--- begin ---
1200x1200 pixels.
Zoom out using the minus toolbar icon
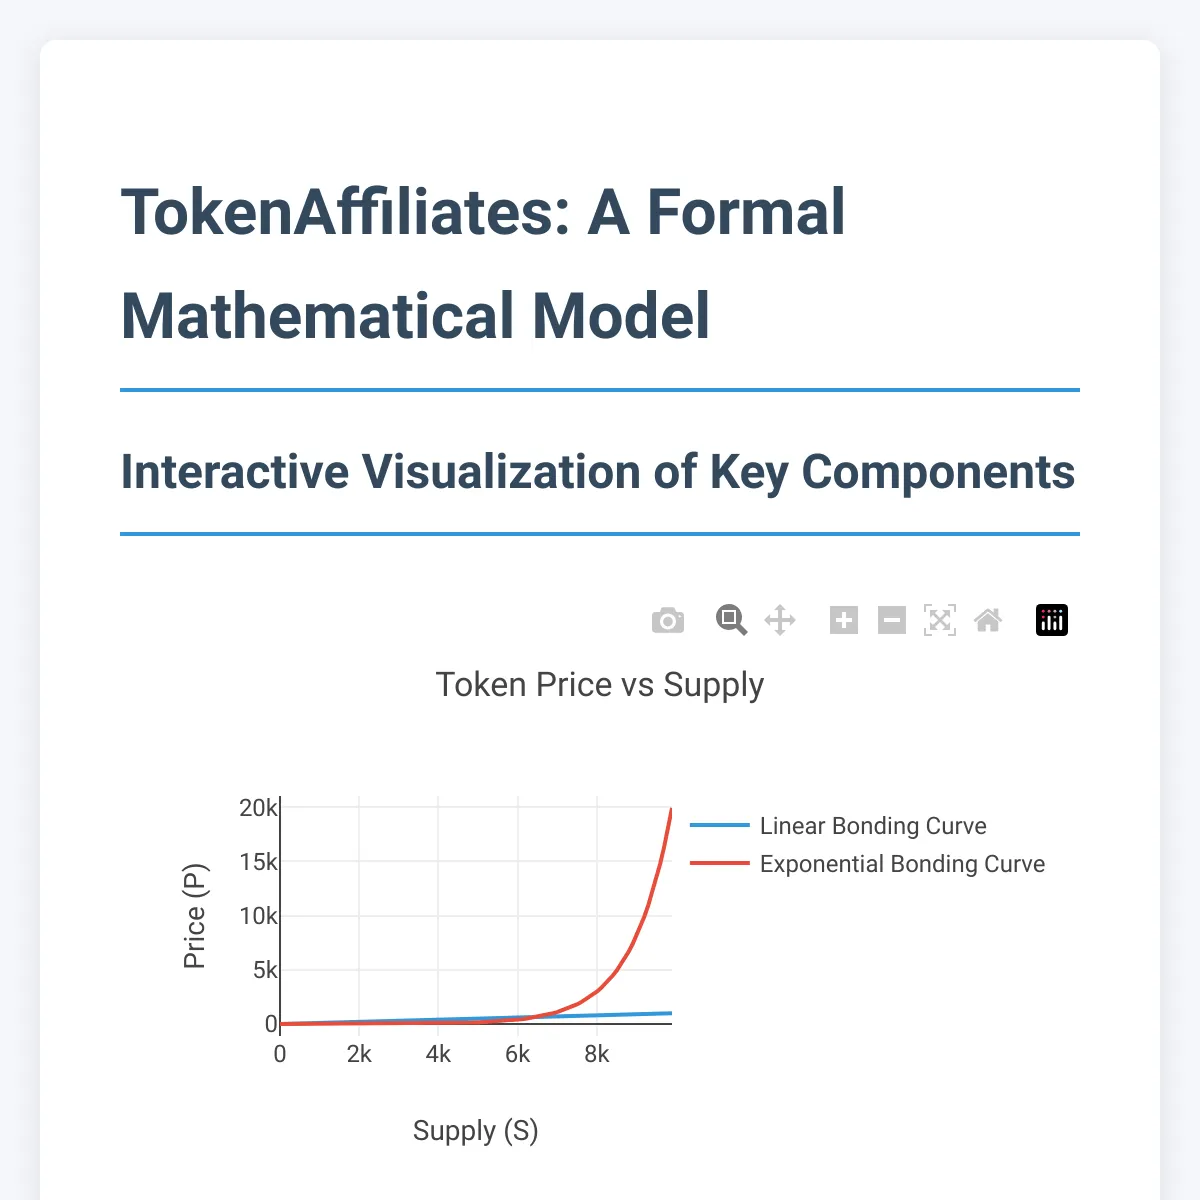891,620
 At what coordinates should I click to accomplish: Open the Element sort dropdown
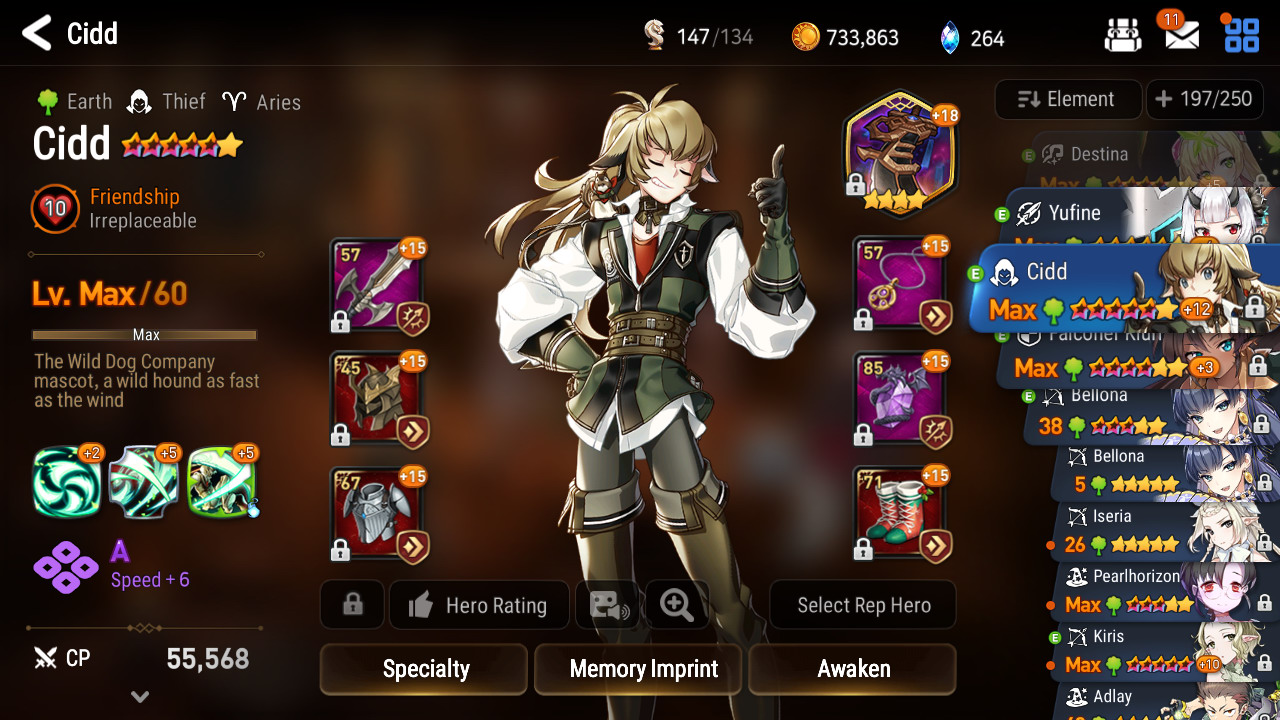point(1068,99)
--- end ---
▸ TASK STATEMENT: In every item, change "dropdown" to "menu" and keep all other text the same. Leave the pictures out when you write the items again.

▸ SOLUTION TO THIS TASK:
1200x1200 pixels.
Zoom out using the minus toolbar icon
891,620
 At what coordinates should I click to accomplish: Open the Element sort menu
point(1068,99)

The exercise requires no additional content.